Debate over the terms of the amendment centered in conventional issues: the rights of states to determine their own educational policies—a strong Democratic position; the privilege of city-dwellers, many of them Catholics and of foreign origin, to secure religious instruction in schools attended by their children—a popular urban position; and the allegations of politicians distrustful of Blaine's ambitions. The Senate Judiciary Committee reported the amendment to the whole Senate in a fashion that seemed to cast doubts on Blaine's intelligence and honesty. Possibly the clinching arguments against the proposal were that the national government would be left free to give to any private, nonreligious corporation any amount of land or money, but could give nothing to any charitable cause, and that the states would likewise be crippled in their efforts to support worthy projects. Such an argument had the added merit of allowing a graceful retreat from support of the bill; it failed to win the necessary two-thirds majority by the middle of August 1876, and never again secured the essential support.

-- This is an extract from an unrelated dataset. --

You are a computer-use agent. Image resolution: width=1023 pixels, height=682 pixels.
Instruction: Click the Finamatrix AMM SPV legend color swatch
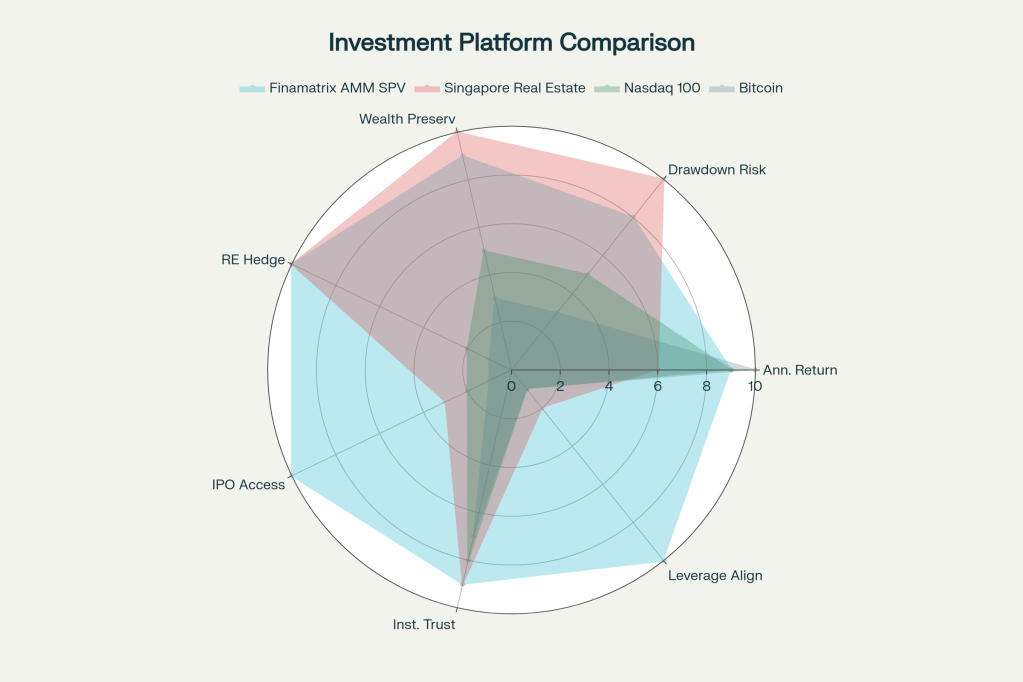251,88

Lasting Effects. Despite this failure, however, the Blaine amendment had performed important services. It had called attention to the flimsiness of earlier political appeals, and pointed out quite accurately that there were deeper issues having greater interest for the electorate. For Blaine himself, it had served to make his name a national one, even though he would wait eight more years for the presidential nomination. In its own right, the amendment had demonstrated clearly that profound differences of opinion on educational, religious, and political questions existed in divisive fashion among native-white-Protestant and foreign-white-Catholic groups; that the urban and rural voters of the country could be separated into factions or grouped into voting blocs over matters not purely economic; and that a party's choice of an issue combining political with religious and intellectual implications was sure to attract attention. Even in its failure, then, the Blaine amendment proved a potent political force in 1875 to 1876, and surely helped to suggest the similar amendments of the 1890s and 1920s (see oregon school case).
Bibliography: Archives of The Catholic University of America, Lambert Papers. Library of Congress, Division of Manuscripts, Blaine, Harrison, Hayes, Whitelaw Reid Papers. Congressional Record, 44th Congress, 1875–76. a. p. stokes, Church and State in the United States, 3 v. (New York 1950). m. c. klinkhamer, "The Blaine Amendment of 1875: Private Motives for Political Action," American Catholic Historical Review 42 (April 1956) 15–49; "Historical Reasons for Inception of the Parochial School System," The Catholic Educational Review 52 (February 1954) 73–94.